I stared at him, my heart hammering against my ribs, not from fear, but from sheer shock. This wasn't the Griffith I knew. This was a volatile stranger, his eyes wild, his jaw clenched. I felt a cold dread creep over me.
He didn't wait for my answer. He swept his arm across the table, sending the stack of magazines, the credit cards, the ring box, all crashing to the floor. The diamond ring rolled under the refrigerator, glinting mockingly in the chaos. "You think I don't love you? After ten years? You think this is what I wanted?"
He advanced on me, grabbing my arms, his grip bruising. "You're being unreasonable, Cayla! You're always so damn stubborn!" His words were venomous.

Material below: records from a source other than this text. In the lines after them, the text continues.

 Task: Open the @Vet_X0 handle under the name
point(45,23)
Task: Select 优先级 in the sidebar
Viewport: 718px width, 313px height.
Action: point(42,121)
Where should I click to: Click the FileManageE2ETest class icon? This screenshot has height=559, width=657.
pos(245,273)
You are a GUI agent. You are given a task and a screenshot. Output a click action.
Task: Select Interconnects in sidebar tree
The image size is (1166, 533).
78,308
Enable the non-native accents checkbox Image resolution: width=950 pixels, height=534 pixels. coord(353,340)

He shoved me backward, and I stumbled, falling hard onto the polished wooden floor. The impact jarred my teeth, and a sharp pain shot up my tailbone. I looked up at him, tears blurring my vision. My Griffith, the gentle giant who would never raise his voice, let alone a hand, was gone.

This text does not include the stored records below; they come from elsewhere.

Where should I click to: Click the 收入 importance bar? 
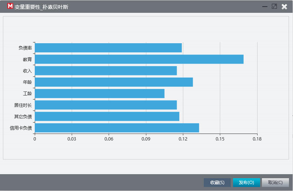click(106, 71)

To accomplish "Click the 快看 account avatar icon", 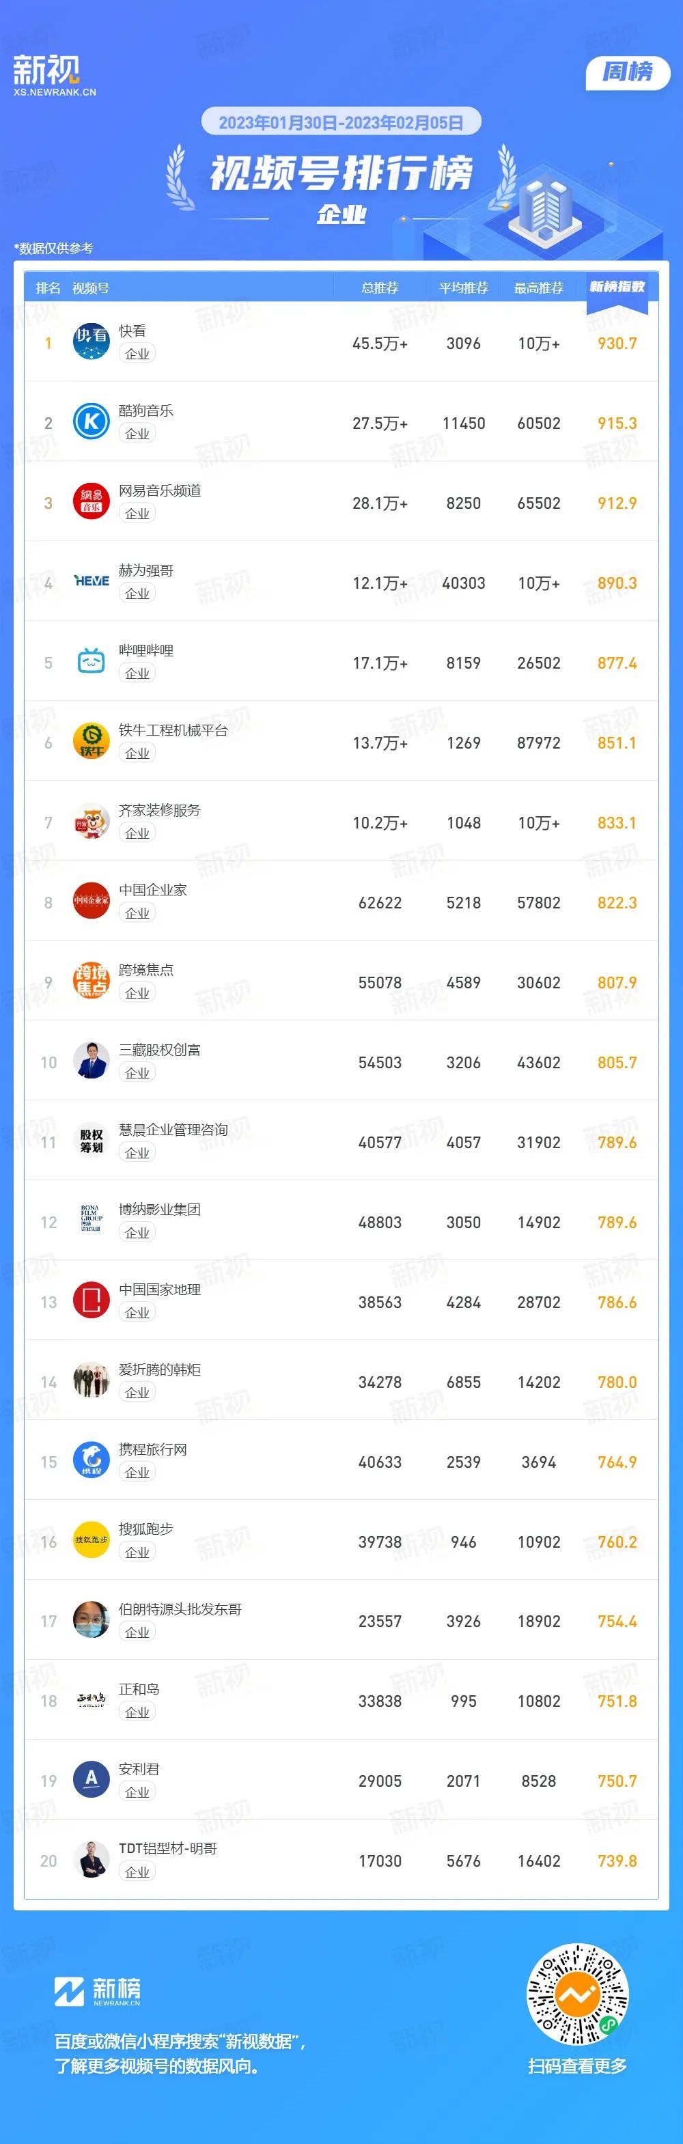I will tap(92, 341).
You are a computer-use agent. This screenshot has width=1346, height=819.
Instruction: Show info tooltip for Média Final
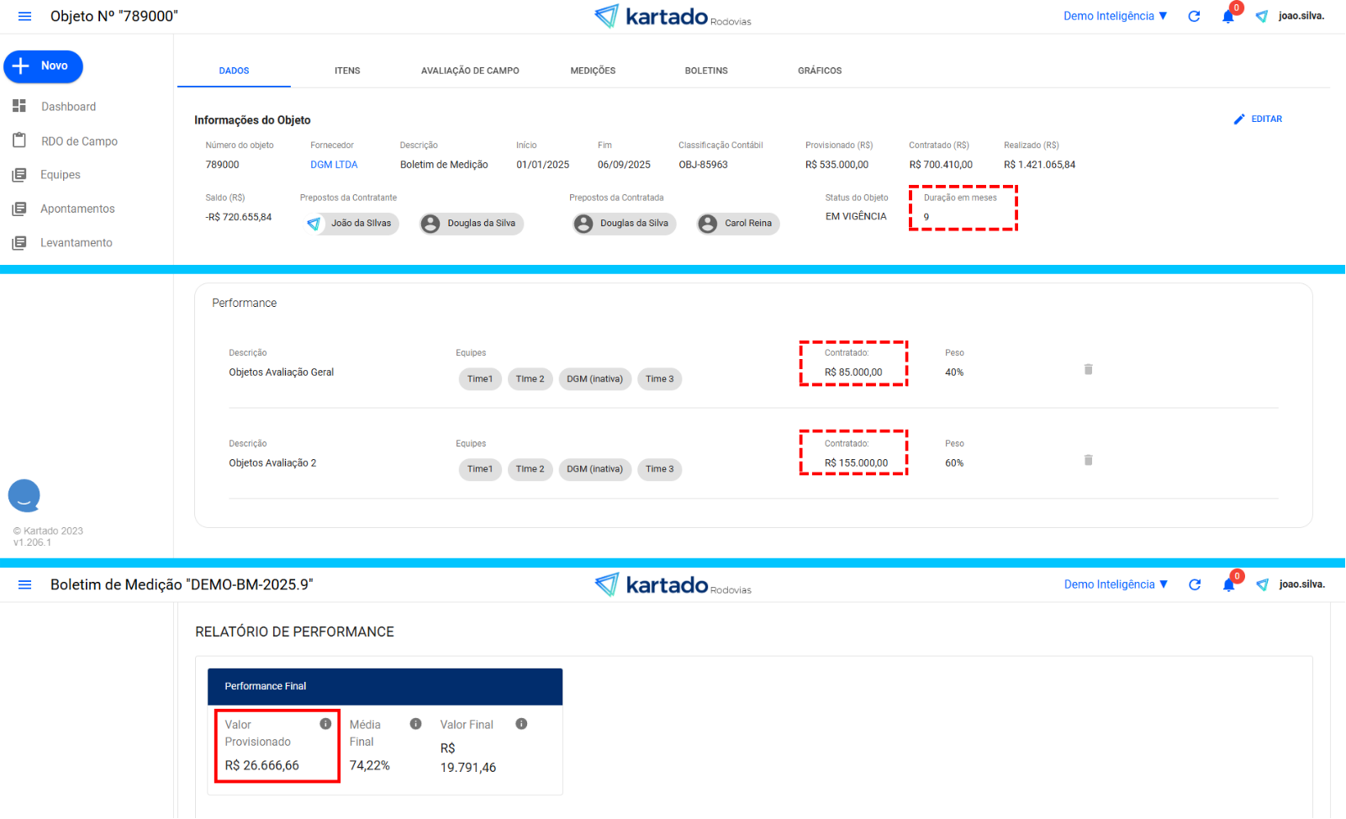[415, 724]
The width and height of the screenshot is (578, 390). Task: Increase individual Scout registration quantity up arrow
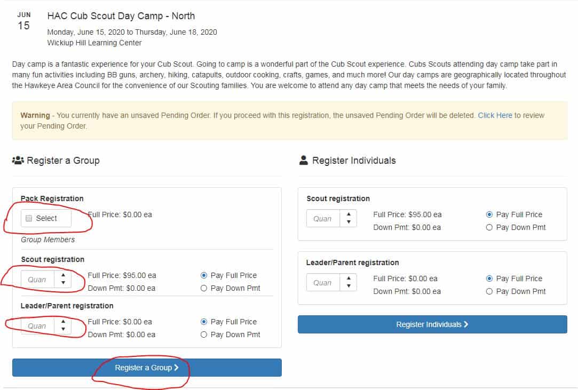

The man I remembered would spend hours listening to me, patient and kind. He would bring me soup when I was sick, his touch soft and reassuring. This man, standing over me, his face contorted with rage, was a monster.
"Ten years, Cayla! Ten years I've put up with your career obsession, your long-distance demands! Do you know the pressure I'm under? My parents are constantly asking about marriage, about a family! I'm doing everything I can, and you accuse me of not loving you?"
My throat was thick with unshed tears, my body aching. I couldn't speak. The gap between us, the chasm of misunderstanding and betrayal, felt too wide to bridge. We were speaking different languages, living in different realities.
Suddenly, his phone, the one he' d just smashed, vibrated on the table. Not his work phone, but his personal one. It was a familiar, chirpy notification. Kallie. Again.
His eyes darted to the phone, then back to my prone figure. The rage on his face softened, replaced by a frantic urgency. He looked like a deer caught in headlights. "I… I have to go," he stammered, already moving towards the door.
"No!" I screamed, finding my voice. I scrambled to my feet, grabbing his arm. "No, Griffith, you don't! You choose! Right now! It's her or me!"
He wrenched his arm free, his fingernail scratching my skin, leaving a thin red line on my forearm. He didn' t even notice. "Don't be ridiculous, Cayla. This is important. It's a work emergency. You calm down, okay? I'll be back as soon as I can. We'll talk then."
He was already at the door, pulling it open. "Just… clean this up, will you?" he tossed over his shoulder, gesturing vaguely at the shattered mug and scattered items. Then he was gone, the door slamming shut behind him.
I watched him go, the image of his panicked face, his desperate rush, burned into my memory. It wasn' t a work emergency. It was Kallie. Always Kallie. The urgency in his voice, the way he abandoned everything to answer her call, it screamed a truth even louder than the broken mug.
I stood in the wreckage of our home, the physical manifestation of our broken relationship. My body ached, my heart felt like it was tearing apart. The floor was littered with debris, a symbol of the ten years we had just shattered.
My phone rang, startling me. It was Justin. "Cayla," he said, his voice strained. "I just heard... about the lawsuit. It's bad. Really bad. And Griffith... he's taking the fall for Kallie."
The words sliced through the last shred of my hope, confirming the betrayal, solidifying his choice. It wasn't just an emotional affair anymore. It was his entire career, everything he had worked for, sacrificed for her.